> **DOCUMENT SECTION**
A 'gas mantle'\ is a device that gives off considerable light when heated. The name refers to its original power source, existing gaslights which filled the streets of Europe and North America in the late 19th century, mantle referring to the way it hung above the flame. Today they remain in use in camp lighting, such as the famous Coleman Lantern. In addition to their usage in gas lamps, similar mantles are used in kerosene lamps.

The gas mantle was one of the many inventions of Auer von Welsbach, a chemist who studied rare earth elements in the 1880s. His first process used a mixture of 60 percent magnesium oxide, 20 percent lanthanum oxide and 20 percent yttrium oxide which he called Actinophor. To produce a mantle guncotton is impregnated with the mixture and then heated; the cotton burns away leaving a solid (but fragile) mesh of ash.

These original mantles gave off a green-tinted light and were not very successful, and his first company formed to sell them failed in 1889. A new mixture of 99 percent thorium oxide and 1 percent cerium oxide gave off a much "whiter" light, and after introducing it commercially in 1892 it quickly spread throughout Europe. The gas mantle remained an important part of street lighting until the widespread introduction of electric lighting in the early 1900s.

A mantle is basically a small sock made of silk or asbestos. Asbestos can withstand high temperatures, but is also toxic. Silk-based mantles are extremely brittle once first burned, and must be replaced frequently.

Thorium is radioactive, and pure thorium becomes more radioactive as it ages owing to its decay products. It should be handled with care. Owing to concerns about the radioactivity of thorium, alternatives are now used in some countries, but these are more expensive and less efficient.

> **INFORMATION**
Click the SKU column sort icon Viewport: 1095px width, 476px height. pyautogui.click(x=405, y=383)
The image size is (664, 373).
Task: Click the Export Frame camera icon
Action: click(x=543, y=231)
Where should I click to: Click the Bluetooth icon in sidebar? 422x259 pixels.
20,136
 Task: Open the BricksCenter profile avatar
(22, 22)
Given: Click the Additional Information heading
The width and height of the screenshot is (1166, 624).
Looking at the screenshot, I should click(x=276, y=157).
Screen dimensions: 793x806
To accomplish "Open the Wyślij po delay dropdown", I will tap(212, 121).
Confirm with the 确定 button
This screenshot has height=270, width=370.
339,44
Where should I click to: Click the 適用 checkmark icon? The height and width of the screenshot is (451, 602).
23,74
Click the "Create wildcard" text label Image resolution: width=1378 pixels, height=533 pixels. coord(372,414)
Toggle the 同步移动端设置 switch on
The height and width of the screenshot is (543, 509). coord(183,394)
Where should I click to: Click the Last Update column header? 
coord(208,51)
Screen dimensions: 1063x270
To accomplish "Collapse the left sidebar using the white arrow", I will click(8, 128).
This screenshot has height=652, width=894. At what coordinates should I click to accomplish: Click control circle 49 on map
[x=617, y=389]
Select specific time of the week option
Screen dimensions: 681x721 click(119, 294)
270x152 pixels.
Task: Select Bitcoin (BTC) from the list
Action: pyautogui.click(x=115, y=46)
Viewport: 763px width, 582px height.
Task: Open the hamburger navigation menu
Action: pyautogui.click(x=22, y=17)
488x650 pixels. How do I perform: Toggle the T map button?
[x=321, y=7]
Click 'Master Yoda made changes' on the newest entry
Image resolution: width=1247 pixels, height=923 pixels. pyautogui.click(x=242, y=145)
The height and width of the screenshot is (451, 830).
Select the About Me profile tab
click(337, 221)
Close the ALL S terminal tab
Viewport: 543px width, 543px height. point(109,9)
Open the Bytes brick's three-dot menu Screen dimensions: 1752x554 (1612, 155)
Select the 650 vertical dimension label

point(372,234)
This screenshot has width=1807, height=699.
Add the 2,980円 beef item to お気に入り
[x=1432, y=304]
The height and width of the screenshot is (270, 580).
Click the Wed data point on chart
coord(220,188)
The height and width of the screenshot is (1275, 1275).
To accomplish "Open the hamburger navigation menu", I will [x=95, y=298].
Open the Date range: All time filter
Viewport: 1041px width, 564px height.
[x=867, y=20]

> **TASK 1**
In the gas mantle text, what was the composition of the new mixture that gave off a "whiter" light?
> **TASK 2**
Reproduce the gas mantle text between "A mantle is" and "be replaced frequently.", inclusive.

> **PROBLEM SOLUTION 1**
99 percent thorium oxide and 1 percent cerium oxide.

> **PROBLEM SOLUTION 2**
A mantle is basically a small sock made of silk or asbestos. Asbestos can withstand high temperatures, but is also toxic. Silk-based mantles are extremely brittle once first burned, and must be replaced frequently.